Write out the rows below as a numbered list, and leave out any blank lines.
....
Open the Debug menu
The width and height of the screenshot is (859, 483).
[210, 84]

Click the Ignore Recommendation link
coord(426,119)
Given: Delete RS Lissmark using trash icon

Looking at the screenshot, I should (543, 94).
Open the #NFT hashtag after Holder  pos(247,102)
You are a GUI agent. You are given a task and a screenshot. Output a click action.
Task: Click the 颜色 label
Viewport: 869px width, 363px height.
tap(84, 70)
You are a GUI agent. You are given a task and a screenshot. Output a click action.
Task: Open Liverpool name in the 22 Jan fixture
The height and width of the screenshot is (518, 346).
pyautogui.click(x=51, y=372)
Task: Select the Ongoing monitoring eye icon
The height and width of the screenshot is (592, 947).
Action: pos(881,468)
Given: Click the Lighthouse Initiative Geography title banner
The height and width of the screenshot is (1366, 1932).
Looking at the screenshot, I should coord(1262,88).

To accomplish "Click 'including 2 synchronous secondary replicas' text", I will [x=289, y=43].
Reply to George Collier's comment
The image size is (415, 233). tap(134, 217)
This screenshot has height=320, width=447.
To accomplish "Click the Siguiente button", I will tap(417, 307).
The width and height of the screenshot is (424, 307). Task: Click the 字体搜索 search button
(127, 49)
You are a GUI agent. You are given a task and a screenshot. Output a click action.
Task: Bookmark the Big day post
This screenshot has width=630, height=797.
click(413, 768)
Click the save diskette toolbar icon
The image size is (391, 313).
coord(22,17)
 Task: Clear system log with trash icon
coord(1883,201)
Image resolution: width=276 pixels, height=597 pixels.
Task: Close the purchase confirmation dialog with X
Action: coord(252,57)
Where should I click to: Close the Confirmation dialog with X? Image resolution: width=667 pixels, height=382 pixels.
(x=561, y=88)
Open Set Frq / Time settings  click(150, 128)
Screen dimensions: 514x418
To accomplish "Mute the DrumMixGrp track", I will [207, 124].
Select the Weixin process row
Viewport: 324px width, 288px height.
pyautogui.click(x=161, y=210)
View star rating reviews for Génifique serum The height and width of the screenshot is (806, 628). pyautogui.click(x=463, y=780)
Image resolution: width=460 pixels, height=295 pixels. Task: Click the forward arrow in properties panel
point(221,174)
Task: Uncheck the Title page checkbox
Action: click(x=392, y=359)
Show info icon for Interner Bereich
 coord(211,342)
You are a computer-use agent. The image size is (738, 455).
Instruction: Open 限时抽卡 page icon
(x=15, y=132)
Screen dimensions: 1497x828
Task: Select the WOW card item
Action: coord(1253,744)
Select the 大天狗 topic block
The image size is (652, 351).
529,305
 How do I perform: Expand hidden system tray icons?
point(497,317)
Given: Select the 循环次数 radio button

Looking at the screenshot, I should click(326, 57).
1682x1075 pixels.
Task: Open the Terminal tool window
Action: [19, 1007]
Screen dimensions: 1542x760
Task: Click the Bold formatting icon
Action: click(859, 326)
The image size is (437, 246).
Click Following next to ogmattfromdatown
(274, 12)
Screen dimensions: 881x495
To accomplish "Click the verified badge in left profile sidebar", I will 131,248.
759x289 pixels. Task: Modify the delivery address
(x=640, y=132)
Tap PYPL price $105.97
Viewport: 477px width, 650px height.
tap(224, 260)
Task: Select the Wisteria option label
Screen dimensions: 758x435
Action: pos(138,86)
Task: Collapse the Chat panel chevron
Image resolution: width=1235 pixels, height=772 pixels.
....
*Exercise output*.
1. Open the Debug menu
2. The width and height of the screenshot is (859, 483).
3. [210, 84]
4. Click the Ignore Recommendation link
5. coord(426,119)
6. Given: Delete RS Lissmark using trash icon
7. Looking at the screenshot, I should (543, 94).
8. Open the #NFT hashtag after Holder  pos(247,102)
9. You are a GUI agent. You are given a task and a screenshot. Output a click action.
10. Task: Click the 颜色 label
11. Viewport: 869px width, 363px height.
12. tap(84, 70)
13. You are a GUI agent. You are given a task and a screenshot. Output a click action.
14. Task: Open Liverpool name in the 22 Jan fixture
15. The height and width of the screenshot is (518, 346).
16. pyautogui.click(x=51, y=372)
17. Task: Select the Ongoing monitoring eye icon
18. The height and width of the screenshot is (592, 947).
19. Action: pos(881,468)
20. Given: Click the Lighthouse Initiative Geography title banner
21. The height and width of the screenshot is (1366, 1932).
22. Looking at the screenshot, I should coord(1262,88).
23. To accomplish "Click 'including 2 synchronous secondary replicas' text", I will [x=289, y=43].
24. Reply to George Collier's comment
25. The image size is (415, 233). tap(134, 217)
26. This screenshot has height=320, width=447.
27. To accomplish "Click the Siguiente button", I will tap(417, 307).
28. The width and height of the screenshot is (424, 307). Task: Click the 字体搜索 search button
29. (127, 49)
30. You are a GUI agent. You are given a task and a screenshot. Output a click action.
31. Task: Bookmark the Big day post
32. This screenshot has width=630, height=797.
33. click(413, 768)
34. Click the save diskette toolbar icon
35. The image size is (391, 313).
36. coord(22,17)
37.  Task: Clear system log with trash icon
38. coord(1883,201)
39. Image resolution: width=276 pixels, height=597 pixels.
40. Task: Close the purchase confirmation dialog with X
41. Action: coord(252,57)
42. Where should I click to: Close the Confirmation dialog with X? Image resolution: width=667 pixels, height=382 pixels.
43. (x=561, y=88)
44. Open Set Frq / Time settings  click(150, 128)
45. Screen dimensions: 514x418
46. To accomplish "Mute the DrumMixGrp track", I will [207, 124].
47. Select the Weixin process row
48. Viewport: 324px width, 288px height.
49. pyautogui.click(x=161, y=210)
50. View star rating reviews for Génifique serum The height and width of the screenshot is (806, 628). pyautogui.click(x=463, y=780)
51. Image resolution: width=460 pixels, height=295 pixels. Task: Click the forward arrow in properties panel
52. point(221,174)
53. Task: Uncheck the Title page checkbox
54. Action: click(x=392, y=359)
55. Show info icon for Interner Bereich
56.  coord(211,342)
57. You are a computer-use agent. The image size is (738, 455).
58. Instruction: Open 限时抽卡 page icon
59. (x=15, y=132)
60. Screen dimensions: 1497x828
61. Task: Select the WOW card item
62. Action: coord(1253,744)
63. Select the 大天狗 topic block
64. The image size is (652, 351).
65. 529,305
66.  How do I perform: Expand hidden system tray icons?
67. point(497,317)
68. Given: Select the 循环次数 radio button
69. Looking at the screenshot, I should click(326, 57).
70. 1682x1075 pixels.
71. Task: Open the Terminal tool window
72. Action: [19, 1007]
73. Screen dimensions: 1542x760
74. Task: Click the Bold formatting icon
75. Action: click(859, 326)
76. The image size is (437, 246).
77. Click Following next to ogmattfromdatown
78. (274, 12)
79. Screen dimensions: 881x495
80. To accomplish "Click the verified badge in left profile sidebar", I will 131,248.
81. 759x289 pixels. Task: Modify the delivery address
82. (x=640, y=132)
83. Tap PYPL price $105.97
84. Viewport: 477px width, 650px height.
85. tap(224, 260)
86. Task: Select the Wisteria option label
87. Screen dimensions: 758x435
88. Action: pos(138,86)
89. Task: Collapse the Chat panel chevron
90. Image resolution: width=1235 pixels, height=772 pixels.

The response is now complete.